- [Data on locating visible targets]
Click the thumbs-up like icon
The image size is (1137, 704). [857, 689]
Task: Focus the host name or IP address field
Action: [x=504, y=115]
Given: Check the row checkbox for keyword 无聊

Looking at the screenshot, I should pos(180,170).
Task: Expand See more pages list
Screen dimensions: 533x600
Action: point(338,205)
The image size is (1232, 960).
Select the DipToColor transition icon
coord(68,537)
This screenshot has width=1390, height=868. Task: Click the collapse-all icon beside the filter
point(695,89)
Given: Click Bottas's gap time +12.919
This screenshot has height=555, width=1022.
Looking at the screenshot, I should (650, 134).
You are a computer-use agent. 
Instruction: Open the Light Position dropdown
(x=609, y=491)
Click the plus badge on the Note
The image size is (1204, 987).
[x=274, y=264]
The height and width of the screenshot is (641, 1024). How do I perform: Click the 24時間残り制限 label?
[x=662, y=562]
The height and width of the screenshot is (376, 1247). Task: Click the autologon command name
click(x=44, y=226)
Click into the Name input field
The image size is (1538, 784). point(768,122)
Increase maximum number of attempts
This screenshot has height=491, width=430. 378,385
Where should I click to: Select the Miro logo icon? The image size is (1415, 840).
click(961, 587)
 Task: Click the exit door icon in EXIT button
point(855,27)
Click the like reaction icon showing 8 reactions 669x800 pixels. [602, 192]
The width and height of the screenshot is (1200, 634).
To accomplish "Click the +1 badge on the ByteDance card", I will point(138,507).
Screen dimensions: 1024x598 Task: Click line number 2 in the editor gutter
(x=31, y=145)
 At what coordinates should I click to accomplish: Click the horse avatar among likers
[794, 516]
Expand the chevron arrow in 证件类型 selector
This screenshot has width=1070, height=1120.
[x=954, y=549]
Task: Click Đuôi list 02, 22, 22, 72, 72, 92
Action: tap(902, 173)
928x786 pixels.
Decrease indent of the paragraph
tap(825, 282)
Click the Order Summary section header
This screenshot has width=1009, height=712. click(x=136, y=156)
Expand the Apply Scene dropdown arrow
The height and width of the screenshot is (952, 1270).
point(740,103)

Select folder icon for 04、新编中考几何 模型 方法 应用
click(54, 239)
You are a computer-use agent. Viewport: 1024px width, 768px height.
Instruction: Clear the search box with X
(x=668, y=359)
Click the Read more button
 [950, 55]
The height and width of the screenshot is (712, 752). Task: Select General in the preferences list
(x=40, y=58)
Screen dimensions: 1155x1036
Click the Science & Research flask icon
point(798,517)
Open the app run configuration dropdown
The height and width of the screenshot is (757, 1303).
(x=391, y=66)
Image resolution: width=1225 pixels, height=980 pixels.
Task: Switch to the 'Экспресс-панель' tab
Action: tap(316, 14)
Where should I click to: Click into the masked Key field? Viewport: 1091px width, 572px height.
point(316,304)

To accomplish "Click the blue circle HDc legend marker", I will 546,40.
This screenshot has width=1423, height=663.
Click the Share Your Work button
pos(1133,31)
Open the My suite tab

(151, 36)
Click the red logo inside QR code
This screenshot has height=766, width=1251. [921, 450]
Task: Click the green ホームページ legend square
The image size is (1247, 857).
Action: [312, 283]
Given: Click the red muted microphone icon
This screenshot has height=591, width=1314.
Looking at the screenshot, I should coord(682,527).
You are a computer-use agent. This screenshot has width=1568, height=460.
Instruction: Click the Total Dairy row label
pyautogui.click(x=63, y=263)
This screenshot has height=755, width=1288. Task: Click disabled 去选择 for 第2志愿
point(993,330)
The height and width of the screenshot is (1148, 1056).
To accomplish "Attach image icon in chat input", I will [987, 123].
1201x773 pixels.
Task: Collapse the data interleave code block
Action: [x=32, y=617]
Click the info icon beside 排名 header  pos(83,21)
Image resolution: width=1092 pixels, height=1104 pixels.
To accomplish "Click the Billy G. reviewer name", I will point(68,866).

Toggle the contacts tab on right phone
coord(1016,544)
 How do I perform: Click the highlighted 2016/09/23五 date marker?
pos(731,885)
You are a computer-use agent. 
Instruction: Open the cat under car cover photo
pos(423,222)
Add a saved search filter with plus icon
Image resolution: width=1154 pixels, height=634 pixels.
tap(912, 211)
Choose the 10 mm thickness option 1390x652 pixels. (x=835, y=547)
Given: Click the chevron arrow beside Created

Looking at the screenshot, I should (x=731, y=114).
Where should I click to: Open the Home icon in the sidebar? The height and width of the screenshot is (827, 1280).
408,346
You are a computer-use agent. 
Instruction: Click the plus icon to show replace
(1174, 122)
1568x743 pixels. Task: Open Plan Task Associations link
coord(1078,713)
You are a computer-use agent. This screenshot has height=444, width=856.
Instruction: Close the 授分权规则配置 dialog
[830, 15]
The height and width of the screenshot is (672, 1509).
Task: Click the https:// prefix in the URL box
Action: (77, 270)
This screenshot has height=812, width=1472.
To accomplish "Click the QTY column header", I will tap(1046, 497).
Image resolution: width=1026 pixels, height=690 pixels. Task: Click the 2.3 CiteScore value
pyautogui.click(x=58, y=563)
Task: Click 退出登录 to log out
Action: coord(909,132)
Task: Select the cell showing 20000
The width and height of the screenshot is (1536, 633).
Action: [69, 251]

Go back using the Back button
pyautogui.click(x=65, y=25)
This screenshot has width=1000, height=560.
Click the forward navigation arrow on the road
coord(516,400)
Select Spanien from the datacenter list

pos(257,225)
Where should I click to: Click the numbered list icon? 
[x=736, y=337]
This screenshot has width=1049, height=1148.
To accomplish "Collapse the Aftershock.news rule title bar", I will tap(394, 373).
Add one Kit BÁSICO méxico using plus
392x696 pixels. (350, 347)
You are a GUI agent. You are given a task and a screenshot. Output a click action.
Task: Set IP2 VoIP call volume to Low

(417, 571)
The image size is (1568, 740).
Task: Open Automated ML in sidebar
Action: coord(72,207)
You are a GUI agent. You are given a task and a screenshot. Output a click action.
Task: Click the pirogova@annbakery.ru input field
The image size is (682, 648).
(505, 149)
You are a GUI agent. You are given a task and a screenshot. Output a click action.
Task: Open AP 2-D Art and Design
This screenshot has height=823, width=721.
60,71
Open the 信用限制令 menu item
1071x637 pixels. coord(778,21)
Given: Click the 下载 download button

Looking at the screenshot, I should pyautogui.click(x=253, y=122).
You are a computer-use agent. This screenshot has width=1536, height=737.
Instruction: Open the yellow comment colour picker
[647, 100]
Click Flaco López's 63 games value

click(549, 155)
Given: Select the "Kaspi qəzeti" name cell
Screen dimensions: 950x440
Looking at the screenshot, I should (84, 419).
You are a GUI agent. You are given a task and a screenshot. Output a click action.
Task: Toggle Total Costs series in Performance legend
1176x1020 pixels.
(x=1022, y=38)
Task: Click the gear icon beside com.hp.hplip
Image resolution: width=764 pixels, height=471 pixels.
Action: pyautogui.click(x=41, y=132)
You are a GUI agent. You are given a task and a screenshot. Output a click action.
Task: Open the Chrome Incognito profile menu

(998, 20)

- [WRITTEN INSTRUCTION]
Output all of the lines above again, word for word and unchanged.

- [REPLY]
Click the thumbs-up like icon
The image size is (1137, 704). [857, 689]
Task: Focus the host name or IP address field
Action: [x=504, y=115]
Given: Check the row checkbox for keyword 无聊

Looking at the screenshot, I should pos(180,170).
Task: Expand See more pages list
Screen dimensions: 533x600
Action: point(338,205)
The image size is (1232, 960).
Select the DipToColor transition icon
coord(68,537)
This screenshot has width=1390, height=868. Task: Click the collapse-all icon beside the filter
point(695,89)
Given: Click Bottas's gap time +12.919
This screenshot has height=555, width=1022.
Looking at the screenshot, I should (650, 134).
You are a computer-use agent. 
Instruction: Open the Light Position dropdown
(x=609, y=491)
Click the plus badge on the Note
The image size is (1204, 987).
[x=274, y=264]
The height and width of the screenshot is (641, 1024). How do I perform: Click the 24時間残り制限 label?
[x=662, y=562]
The height and width of the screenshot is (376, 1247). Task: Click the autologon command name
click(x=44, y=226)
Click into the Name input field
The image size is (1538, 784). point(768,122)
Increase maximum number of attempts
This screenshot has height=491, width=430. 378,385
Where should I click to: Select the Miro logo icon? The image size is (1415, 840).
click(961, 587)
 Task: Click the exit door icon in EXIT button
point(855,27)
Click the like reaction icon showing 8 reactions 669x800 pixels. [602, 192]
The width and height of the screenshot is (1200, 634).
To accomplish "Click the +1 badge on the ByteDance card", I will point(138,507).
Screen dimensions: 1024x598 Task: Click line number 2 in the editor gutter
(x=31, y=145)
 At what coordinates should I click to accomplish: Click the horse avatar among likers
[794, 516]
Expand the chevron arrow in 证件类型 selector
This screenshot has width=1070, height=1120.
[x=954, y=549]
Task: Click Đuôi list 02, 22, 22, 72, 72, 92
Action: tap(902, 173)
928x786 pixels.
Decrease indent of the paragraph
tap(825, 282)
Click the Order Summary section header
This screenshot has width=1009, height=712. click(x=136, y=156)
Expand the Apply Scene dropdown arrow
The height and width of the screenshot is (952, 1270).
point(740,103)

Select folder icon for 04、新编中考几何 模型 方法 应用
click(54, 239)
You are a computer-use agent. Viewport: 1024px width, 768px height.
Instruction: Clear the search box with X
(x=668, y=359)
Click the Read more button
 [950, 55]
The height and width of the screenshot is (712, 752). Task: Select General in the preferences list
(x=40, y=58)
Screen dimensions: 1155x1036
Click the Science & Research flask icon
point(798,517)
Open the app run configuration dropdown
The height and width of the screenshot is (757, 1303).
(x=391, y=66)
Image resolution: width=1225 pixels, height=980 pixels.
Task: Switch to the 'Экспресс-панель' tab
Action: tap(316, 14)
Where should I click to: Click into the masked Key field? Viewport: 1091px width, 572px height.
point(316,304)

To accomplish "Click the blue circle HDc legend marker", I will 546,40.
This screenshot has width=1423, height=663.
Click the Share Your Work button
pos(1133,31)
Open the My suite tab

(151, 36)
Click the red logo inside QR code
This screenshot has height=766, width=1251. [921, 450]
Task: Click the green ホームページ legend square
The image size is (1247, 857).
Action: [312, 283]
Given: Click the red muted microphone icon
This screenshot has height=591, width=1314.
Looking at the screenshot, I should coord(682,527).
You are a computer-use agent. This screenshot has width=1568, height=460.
Instruction: Click the Total Dairy row label
pyautogui.click(x=63, y=263)
This screenshot has height=755, width=1288. Task: Click disabled 去选择 for 第2志愿
point(993,330)
The height and width of the screenshot is (1148, 1056).
To accomplish "Attach image icon in chat input", I will [987, 123].
1201x773 pixels.
Task: Collapse the data interleave code block
Action: [x=32, y=617]
Click the info icon beside 排名 header  pos(83,21)
Image resolution: width=1092 pixels, height=1104 pixels.
To accomplish "Click the Billy G. reviewer name", I will point(68,866).

Toggle the contacts tab on right phone
coord(1016,544)
 How do I perform: Click the highlighted 2016/09/23五 date marker?
pos(731,885)
You are a computer-use agent. 
Instruction: Open the cat under car cover photo
pos(423,222)
Add a saved search filter with plus icon
Image resolution: width=1154 pixels, height=634 pixels.
tap(912, 211)
Choose the 10 mm thickness option 1390x652 pixels. (x=835, y=547)
Given: Click the chevron arrow beside Created

Looking at the screenshot, I should (x=731, y=114).
Where should I click to: Open the Home icon in the sidebar? The height and width of the screenshot is (827, 1280).
408,346
You are a computer-use agent. 
Instruction: Click the plus icon to show replace
(1174, 122)
1568x743 pixels. Task: Open Plan Task Associations link
coord(1078,713)
You are a computer-use agent. This screenshot has height=444, width=856.
Instruction: Close the 授分权规则配置 dialog
[830, 15]
The height and width of the screenshot is (672, 1509).
Task: Click the https:// prefix in the URL box
Action: (77, 270)
This screenshot has height=812, width=1472.
To accomplish "Click the QTY column header", I will tap(1046, 497).
Image resolution: width=1026 pixels, height=690 pixels. Task: Click the 2.3 CiteScore value
pyautogui.click(x=58, y=563)
Task: Click 退出登录 to log out
Action: coord(909,132)
Task: Select the cell showing 20000
The width and height of the screenshot is (1536, 633).
Action: [69, 251]

Go back using the Back button
pyautogui.click(x=65, y=25)
This screenshot has width=1000, height=560.
Click the forward navigation arrow on the road
coord(516,400)
Select Spanien from the datacenter list

pos(257,225)
Where should I click to: Click the numbered list icon? 
[x=736, y=337]
This screenshot has width=1049, height=1148.
To accomplish "Collapse the Aftershock.news rule title bar", I will tap(394, 373).
Add one Kit BÁSICO méxico using plus
392x696 pixels. (350, 347)
You are a GUI agent. You are given a task and a screenshot. Output a click action.
Task: Set IP2 VoIP call volume to Low

(417, 571)
The image size is (1568, 740).
Task: Open Automated ML in sidebar
Action: coord(72,207)
You are a GUI agent. You are given a task and a screenshot. Output a click action.
Task: Click the pirogova@annbakery.ru input field
The image size is (682, 648).
(505, 149)
You are a GUI agent. You are given a task and a screenshot. Output a click action.
Task: Open AP 2-D Art and Design
This screenshot has height=823, width=721.
60,71
Open the 信用限制令 menu item
1071x637 pixels. coord(778,21)
Given: Click the 下载 download button

Looking at the screenshot, I should pyautogui.click(x=253, y=122).
You are a computer-use agent. This screenshot has width=1536, height=737.
Instruction: Open the yellow comment colour picker
[647, 100]
Click Flaco López's 63 games value

click(549, 155)
Given: Select the "Kaspi qəzeti" name cell
Screen dimensions: 950x440
Looking at the screenshot, I should (84, 419).
You are a GUI agent. You are given a task and a screenshot. Output a click action.
Task: Toggle Total Costs series in Performance legend
1176x1020 pixels.
(x=1022, y=38)
Task: Click the gear icon beside com.hp.hplip
Image resolution: width=764 pixels, height=471 pixels.
Action: pyautogui.click(x=41, y=132)
You are a GUI agent. You are given a task and a screenshot. Output a click action.
Task: Open the Chrome Incognito profile menu

(998, 20)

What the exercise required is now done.